Mean-Shift Clustering in C++

Students: Andrew & Jasmin
Majors: Computer Science & Mathematics

In the VFP image segmentation algorithm, we applied the k-means clustering algorithm to create the hypergraph model for the image. In other hypergraph-based segmentation algorithms, mean-shift clustering also produced great results. However, we did not find a suitable C++ implementation of the mean-shift algorithm. Andrew and Jasmin are working together to understand the Python implementation of the mean-shift algorithm and bandwidth approximation in order to reproduce it in C++. We hope to then be able to incorporate this in the image segmentation algorithm and compare results to that of the k-means version.

Andrew and Jasmin are both supported by CSU-LSAMP.

Pokemon GO! PVP Optimization

Co-Advisor: Dr. Jon Brown (Bakersfield College)
Students: Kevin, Pablo (BC), Ed (BC)
Majors: Computer Science

This project was brought to us by Dr. Brown from Bakersfield College who I met through the Pacific Math Alliance. Funny enough, Dr. Brown is also an alumnus from Stan State! He has worked with BC students in the past to apply game theory to analyze Pokemon GO!. In this project, we are interested in analyzing PVP battles in which you choose three of your Pokemon to fight three of your opponent's Pokemon.
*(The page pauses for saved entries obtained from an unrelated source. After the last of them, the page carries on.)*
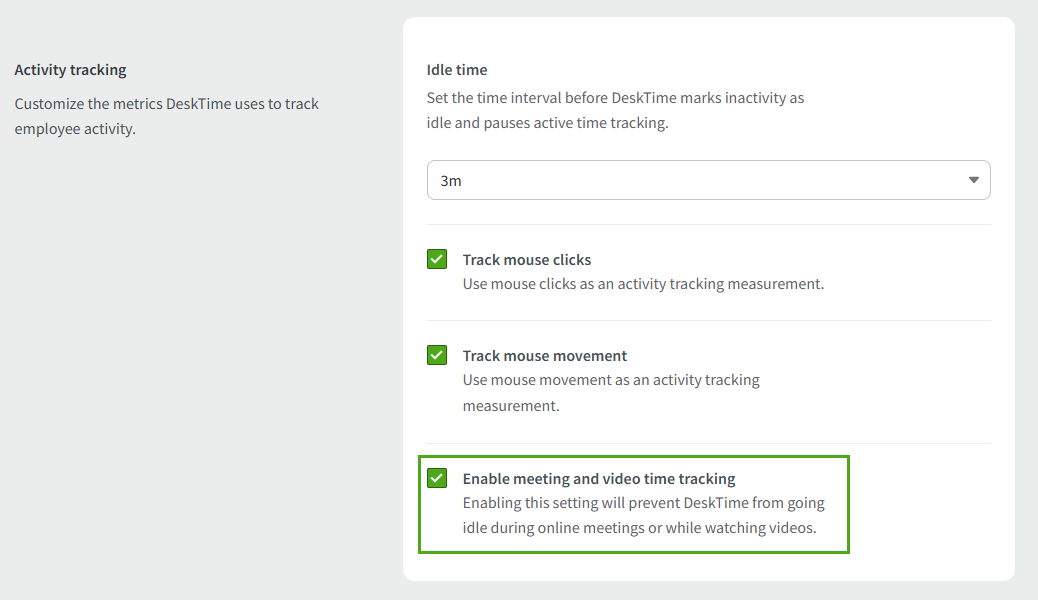The width and height of the screenshot is (1038, 600).
Task: Open the idle time interval dropdown
Action: (708, 179)
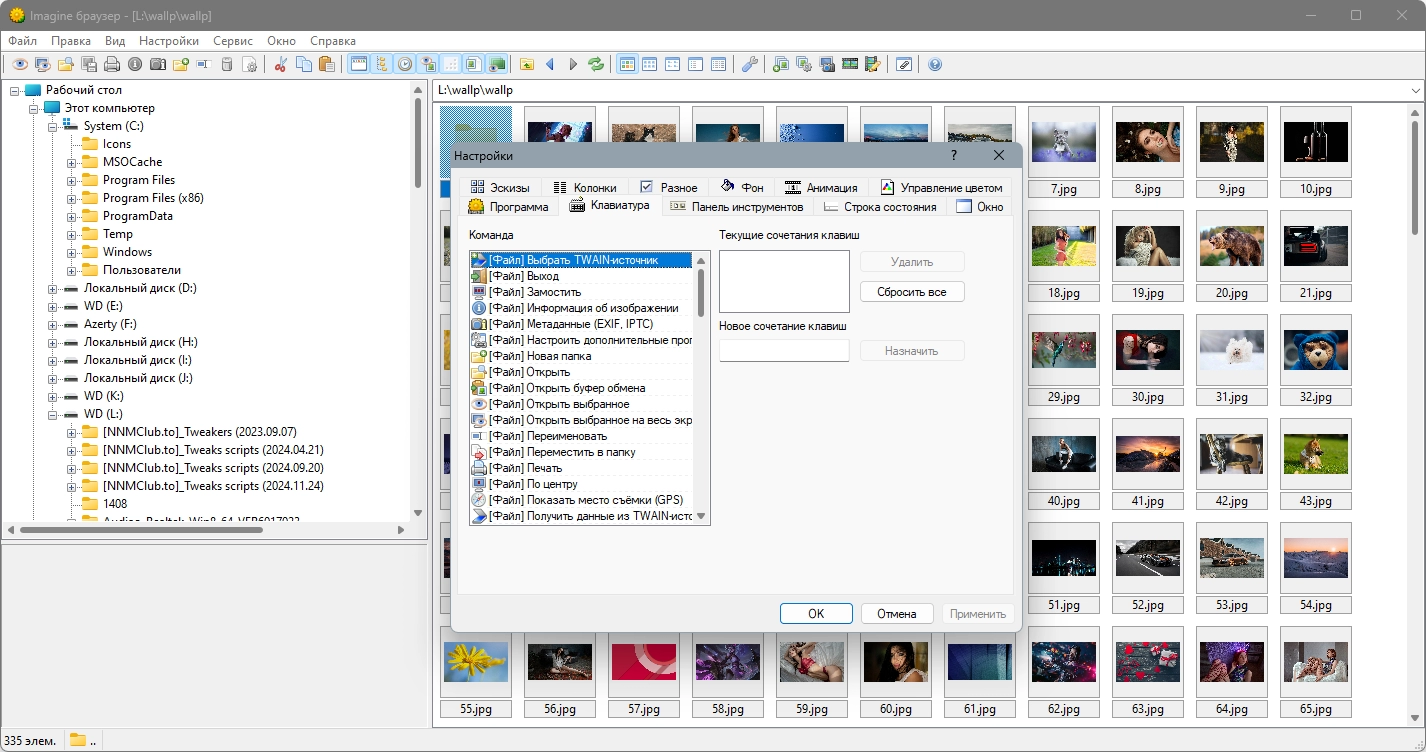Viewport: 1426px width, 752px height.
Task: Click the command list vertical scrollbar
Action: click(701, 290)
You can swap between any of your three Pokemon throughout the battle and can shield against charge attacks exactly twice. The player wins if they defeat all their opponent's Pokemon, or if the match time ends and they have the most Pokemon/health remaining.

Kevin is supported by the Stan State RISE program.
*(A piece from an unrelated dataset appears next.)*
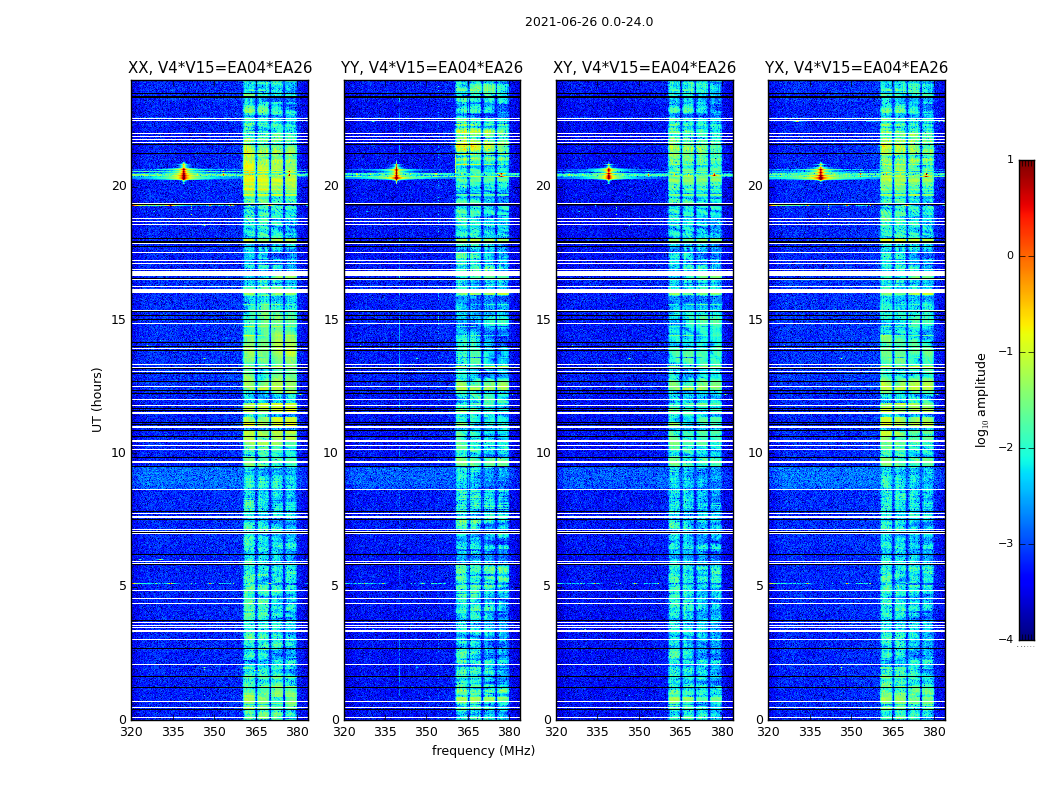1050x800 pixels.
Task: Click the UT (hours) y-axis label
Action: 98,399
Modeling Embryo Cell Migration and Adhesion

Student: Jesselynn
Major: Mathematics

In this collaboration, I have had so much fun learning about cellular biology from Jesselynn. Jesselynn is a Lab Assistant in Dr. Stephanie Woo's lab at UC Merced while being a full-time math major at Stan State. In the Woo Lab, Jesselynn captures videos of zebrafish embryo cells migrating to uniformly spread out before coming together to form an endodermal sheet. We are using Fiji/ImageJ to obtain data from these videos which we will then analyze in Python to better understand cell migration.

Jesselynn is supported by the Stan State RISE program.
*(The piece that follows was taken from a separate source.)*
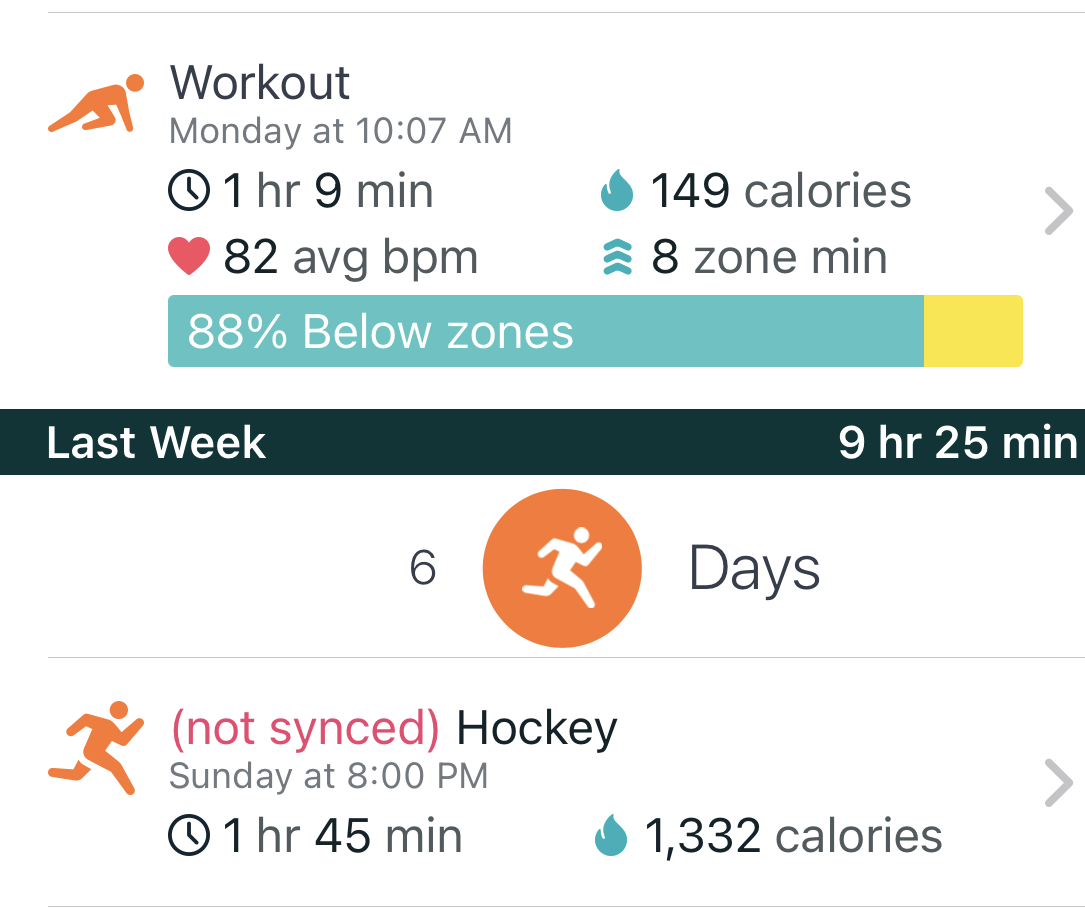1085x908 pixels.
Task: Click the clock icon for workout duration
Action: [x=189, y=190]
Predictive Modeling of Mathematics Course Enrollment and Success

Students: Aaron & Sherly
Majors: Mathematics

We our working with Stan State's Institutional Effectiveness and Analytics (IEA) team to study recent trends in our mathematics major courses. In recent semesters, the Mathematics Department has needed to offer more sections of lower and upper divison mathematics courses. This project aims to first apply statistical methods to analyze the recent increase in enrollment, and then we will later develop a Machine Learning model to predict enrollment rates for course offerings in the mathematics major.

Aaron & Sherly are both supported as a PUMP Undergraduate Research Group (URG) and through the Stan State RISE program.

Predictive Modeling of Track Performances

Student: Rommell
Major: Physics

Rommell has a passion for running track, he was an all-star athlete in high school and even competed on Stan State's track team. Using data from Athletic.net, we are analyzing how an athlete's 800 meter time is related to their gender, grade level, and season records for the 400 meter and/or 1600 meter. It is often believed that there are strong correlations between these events, the best 400m runners often do very well in the 800m and similarly for the 1600m. We have put this project on pause at the moment, but we have managed to get about 40,000 data points to work with so far and have started cleaning it up for analysis.

Rommell is in the Cal-Bridge program for undergraduates studying astronomy and/or physics.